Questions de Discussion
- Si vous construisiez un chatbot pour des locuteurs arabes, comment la taxe de tokens affecterait-elle vos décisions d'architecture (choix du modèle, taille du contexte, prompt engineering) ?
- Les entreprises d'IA devraient-elles facturer au token de manière égale entre les langues, sachant que certaines langues coûtent intrinsèquement plus de tokens ? Est-ce équitable ?
- Comment le biais de tokenisation se rapporte-t-il au problème plus large de la domination de l'anglais dans la recherche et le déploiement de l'IA ?
- Un tokenizer multilingue "parfait" pourrait-il exister ? Quels compromis nécessiterait-il (taille du vocabulaire, taille du modèle, coût d'entraînement) ?
- Comment le biais de tokenisation pourrait-il affecter les taux d'hallucination dans les langues sous-représentées ? (Lien avec le Module 3.)
Lectures Complémentaires
Articles académiques
| Article | Auteurs | Année | Lien |
|---|---|---|---|
| Language Model Tokenizers Introduce Unfairness Between Languages | Petrov et al. | 2023 | arXiv:2305.15425 |
| All Languages Are Not Created (Tokenized) Equal | Ahia et al. | 2023 | arXiv:2305.13707 |
| Tokenizer Choice For LLM Training | Rust et al. | 2021 | arXiv:2012.15613 |
| No Language Left Behind | Costa-jussa et al. (Meta) | 2022 | arXiv:2207.04672 |
Tutoriels
| Ressource | Auteur | Lien |
|---|---|---|
| The Tokenizer Playground | HuggingFace | huggingface.co/tokenizers |
| Understanding BPE Tokenization | Lilian Weng | lilianweng.github.io |
Évaluation
Option A — Rapport de données individuel (1 page) : Exécutez le preset Language Compare sur 4 langues ou plus en utilisant le même modèle et le même prompt. Documentez les ratios de tokens entre chaque langue et l'anglais, les différences de TTFT et la perte de contexte effective pour chaque langue. Calculez quel pourcentage d'un budget de 4 096 tokens chaque langue consomme pour le même contenu. Incluez des captures d'écran de LLMxRay montrant la ComparisonMetricsBar et les vues diff.
Option B — Présentation en binôme (diaporama, 8-10 diapositives) : Comparez l'efficacité de tokenisation de 2 modèles différents sur 3 langues. Pour chaque combinaison modèle-langue, enregistrez le nombre de tokens du prompt, le TTFT et les tokens par seconde. Quel modèle a un écart linguistique plus faible ? Le modèle avec le meilleur tokenizer multilingue est-il aussi meilleur pour générer des réponses dans les langues non anglophones ? Présentez vos résultats avec des tableaux de données et des captures d'écran de LLMxRay.

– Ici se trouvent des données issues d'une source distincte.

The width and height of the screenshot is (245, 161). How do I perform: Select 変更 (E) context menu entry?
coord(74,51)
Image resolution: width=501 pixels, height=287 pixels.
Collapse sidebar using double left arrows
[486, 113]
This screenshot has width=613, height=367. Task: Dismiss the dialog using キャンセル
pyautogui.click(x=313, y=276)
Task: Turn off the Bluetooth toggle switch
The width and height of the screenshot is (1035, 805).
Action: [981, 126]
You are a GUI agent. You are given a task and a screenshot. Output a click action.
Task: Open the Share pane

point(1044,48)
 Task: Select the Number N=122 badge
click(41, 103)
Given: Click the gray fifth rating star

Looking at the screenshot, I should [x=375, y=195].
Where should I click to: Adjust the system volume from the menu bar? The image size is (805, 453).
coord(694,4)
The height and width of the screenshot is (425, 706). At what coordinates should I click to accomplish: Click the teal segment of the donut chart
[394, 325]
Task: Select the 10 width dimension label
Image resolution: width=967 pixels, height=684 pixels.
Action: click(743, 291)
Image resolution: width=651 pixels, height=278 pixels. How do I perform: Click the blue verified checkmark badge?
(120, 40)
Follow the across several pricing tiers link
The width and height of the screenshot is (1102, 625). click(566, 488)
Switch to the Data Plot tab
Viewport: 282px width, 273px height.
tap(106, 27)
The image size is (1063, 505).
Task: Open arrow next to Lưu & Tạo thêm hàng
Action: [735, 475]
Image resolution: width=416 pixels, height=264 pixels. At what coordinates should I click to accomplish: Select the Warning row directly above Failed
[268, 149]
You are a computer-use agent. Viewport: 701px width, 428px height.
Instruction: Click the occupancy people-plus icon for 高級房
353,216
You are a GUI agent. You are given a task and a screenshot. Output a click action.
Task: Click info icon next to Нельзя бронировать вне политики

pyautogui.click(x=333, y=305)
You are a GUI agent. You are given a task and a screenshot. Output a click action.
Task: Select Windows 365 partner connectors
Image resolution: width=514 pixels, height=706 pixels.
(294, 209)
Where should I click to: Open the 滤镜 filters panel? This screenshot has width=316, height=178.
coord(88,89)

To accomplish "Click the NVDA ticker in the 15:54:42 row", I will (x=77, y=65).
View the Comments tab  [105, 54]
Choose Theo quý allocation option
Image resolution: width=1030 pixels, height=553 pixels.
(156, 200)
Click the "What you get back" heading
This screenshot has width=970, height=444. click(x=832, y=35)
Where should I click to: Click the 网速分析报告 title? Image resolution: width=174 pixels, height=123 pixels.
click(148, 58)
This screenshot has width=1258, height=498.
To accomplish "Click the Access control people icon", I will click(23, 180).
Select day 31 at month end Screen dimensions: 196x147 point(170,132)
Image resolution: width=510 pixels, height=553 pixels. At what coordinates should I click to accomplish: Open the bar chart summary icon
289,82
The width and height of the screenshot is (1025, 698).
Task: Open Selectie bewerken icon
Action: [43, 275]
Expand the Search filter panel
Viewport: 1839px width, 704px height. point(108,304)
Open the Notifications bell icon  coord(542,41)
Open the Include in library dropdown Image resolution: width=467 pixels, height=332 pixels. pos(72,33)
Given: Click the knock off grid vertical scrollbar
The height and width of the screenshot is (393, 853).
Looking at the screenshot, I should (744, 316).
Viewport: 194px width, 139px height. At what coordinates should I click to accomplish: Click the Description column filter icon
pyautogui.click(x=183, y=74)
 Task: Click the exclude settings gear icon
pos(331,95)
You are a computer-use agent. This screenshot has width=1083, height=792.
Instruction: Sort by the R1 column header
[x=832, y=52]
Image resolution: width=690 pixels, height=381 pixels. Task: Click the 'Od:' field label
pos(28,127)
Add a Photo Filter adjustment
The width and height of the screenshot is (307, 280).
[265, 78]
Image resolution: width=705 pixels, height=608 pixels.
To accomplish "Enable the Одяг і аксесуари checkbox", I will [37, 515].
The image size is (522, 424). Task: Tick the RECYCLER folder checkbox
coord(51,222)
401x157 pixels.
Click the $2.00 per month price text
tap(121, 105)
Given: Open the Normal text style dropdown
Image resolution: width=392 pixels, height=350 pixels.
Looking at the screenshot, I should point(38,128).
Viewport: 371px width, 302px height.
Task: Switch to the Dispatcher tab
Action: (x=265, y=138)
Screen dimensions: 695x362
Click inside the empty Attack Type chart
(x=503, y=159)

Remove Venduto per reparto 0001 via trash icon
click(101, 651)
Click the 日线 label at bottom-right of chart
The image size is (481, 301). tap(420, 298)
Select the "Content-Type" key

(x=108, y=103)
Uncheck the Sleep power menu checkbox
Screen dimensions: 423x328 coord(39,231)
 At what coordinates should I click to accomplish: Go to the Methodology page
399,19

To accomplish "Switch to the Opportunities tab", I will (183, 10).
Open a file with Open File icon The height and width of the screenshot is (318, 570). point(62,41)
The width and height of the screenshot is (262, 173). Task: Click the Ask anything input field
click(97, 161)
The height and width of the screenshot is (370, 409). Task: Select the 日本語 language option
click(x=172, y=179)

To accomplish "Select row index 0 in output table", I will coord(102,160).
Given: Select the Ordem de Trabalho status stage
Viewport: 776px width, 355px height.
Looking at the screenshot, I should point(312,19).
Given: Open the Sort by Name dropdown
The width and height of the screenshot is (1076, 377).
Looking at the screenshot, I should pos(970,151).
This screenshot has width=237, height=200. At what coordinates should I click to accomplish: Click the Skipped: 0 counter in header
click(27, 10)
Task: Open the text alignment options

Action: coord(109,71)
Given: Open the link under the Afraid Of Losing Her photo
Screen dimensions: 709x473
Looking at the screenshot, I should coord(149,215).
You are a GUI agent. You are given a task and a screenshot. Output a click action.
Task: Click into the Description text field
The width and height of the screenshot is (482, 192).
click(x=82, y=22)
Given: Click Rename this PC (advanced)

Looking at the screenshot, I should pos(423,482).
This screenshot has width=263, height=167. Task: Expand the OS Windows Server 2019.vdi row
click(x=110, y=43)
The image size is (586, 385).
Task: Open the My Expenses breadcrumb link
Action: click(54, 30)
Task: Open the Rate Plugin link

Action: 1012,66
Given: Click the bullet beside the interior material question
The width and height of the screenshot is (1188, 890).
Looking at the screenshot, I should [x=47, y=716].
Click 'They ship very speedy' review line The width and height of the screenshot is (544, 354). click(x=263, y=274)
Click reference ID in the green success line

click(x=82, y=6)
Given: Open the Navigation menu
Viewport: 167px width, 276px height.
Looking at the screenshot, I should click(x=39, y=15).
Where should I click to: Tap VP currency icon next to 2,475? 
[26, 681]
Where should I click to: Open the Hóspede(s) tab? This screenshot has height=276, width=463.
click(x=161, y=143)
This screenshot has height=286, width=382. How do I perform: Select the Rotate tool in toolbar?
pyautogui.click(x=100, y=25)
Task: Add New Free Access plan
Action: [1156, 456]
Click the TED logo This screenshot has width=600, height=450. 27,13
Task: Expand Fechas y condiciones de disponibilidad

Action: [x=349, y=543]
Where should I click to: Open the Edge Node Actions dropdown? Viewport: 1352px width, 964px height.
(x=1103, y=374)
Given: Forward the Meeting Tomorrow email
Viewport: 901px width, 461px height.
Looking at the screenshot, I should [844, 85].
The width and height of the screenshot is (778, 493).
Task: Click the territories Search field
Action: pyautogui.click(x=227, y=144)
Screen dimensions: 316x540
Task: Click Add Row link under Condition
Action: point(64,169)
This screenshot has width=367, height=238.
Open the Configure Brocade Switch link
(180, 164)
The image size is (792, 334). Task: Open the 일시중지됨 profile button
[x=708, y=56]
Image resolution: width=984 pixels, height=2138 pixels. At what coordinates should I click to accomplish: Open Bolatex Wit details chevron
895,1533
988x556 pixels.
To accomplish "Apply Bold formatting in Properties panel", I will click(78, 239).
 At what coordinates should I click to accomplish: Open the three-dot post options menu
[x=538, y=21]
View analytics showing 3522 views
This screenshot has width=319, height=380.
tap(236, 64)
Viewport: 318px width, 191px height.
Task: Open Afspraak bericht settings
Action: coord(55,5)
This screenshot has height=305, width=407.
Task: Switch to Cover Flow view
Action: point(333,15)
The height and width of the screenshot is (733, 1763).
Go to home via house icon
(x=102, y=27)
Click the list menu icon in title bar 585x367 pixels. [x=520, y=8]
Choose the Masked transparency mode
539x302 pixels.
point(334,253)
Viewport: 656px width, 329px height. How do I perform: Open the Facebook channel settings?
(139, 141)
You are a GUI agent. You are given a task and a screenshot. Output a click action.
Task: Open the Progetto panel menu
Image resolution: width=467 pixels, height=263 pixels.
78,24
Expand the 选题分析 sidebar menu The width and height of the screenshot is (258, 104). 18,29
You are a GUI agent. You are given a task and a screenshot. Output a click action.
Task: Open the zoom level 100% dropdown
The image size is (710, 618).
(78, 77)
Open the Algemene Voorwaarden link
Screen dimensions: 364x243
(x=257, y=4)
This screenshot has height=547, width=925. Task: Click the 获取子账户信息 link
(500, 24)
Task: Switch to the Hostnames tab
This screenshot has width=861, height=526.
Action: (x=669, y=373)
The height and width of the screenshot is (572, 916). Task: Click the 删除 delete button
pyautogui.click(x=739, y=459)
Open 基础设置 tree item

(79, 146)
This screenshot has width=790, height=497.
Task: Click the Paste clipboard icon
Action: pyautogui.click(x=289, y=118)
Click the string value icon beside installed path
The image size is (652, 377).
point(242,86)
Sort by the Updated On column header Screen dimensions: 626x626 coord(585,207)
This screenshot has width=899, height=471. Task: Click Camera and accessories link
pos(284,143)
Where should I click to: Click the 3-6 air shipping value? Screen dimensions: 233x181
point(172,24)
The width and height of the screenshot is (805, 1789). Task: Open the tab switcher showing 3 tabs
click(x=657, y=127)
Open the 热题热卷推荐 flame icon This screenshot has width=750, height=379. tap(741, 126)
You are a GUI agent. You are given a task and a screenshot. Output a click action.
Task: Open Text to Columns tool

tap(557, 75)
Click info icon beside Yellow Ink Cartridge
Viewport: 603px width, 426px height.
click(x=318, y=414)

Option C — Article de politique de groupe (500 mots) : Concevez un modèle de "tarification équitable" pour un service d'API d'IA multilingue. La tarification devrait-elle tenir compte du biais de tokenisation ? Si une requête en arabe coûte 3x plus de tokens que la même requête en anglais, l'utilisateur arabe devrait-il payer 3x plus, le même montant, ou quelque chose entre les deux ? Justifiez votre modèle de tarification avec des données de vos expériences Language Compare. Considérez les perspectives du fournisseur d'API (les coûts de calcul sont réels), de l'utilisateur final (l'équité compte) et de la société (l'équité linguistique dans l'accès à l'IA).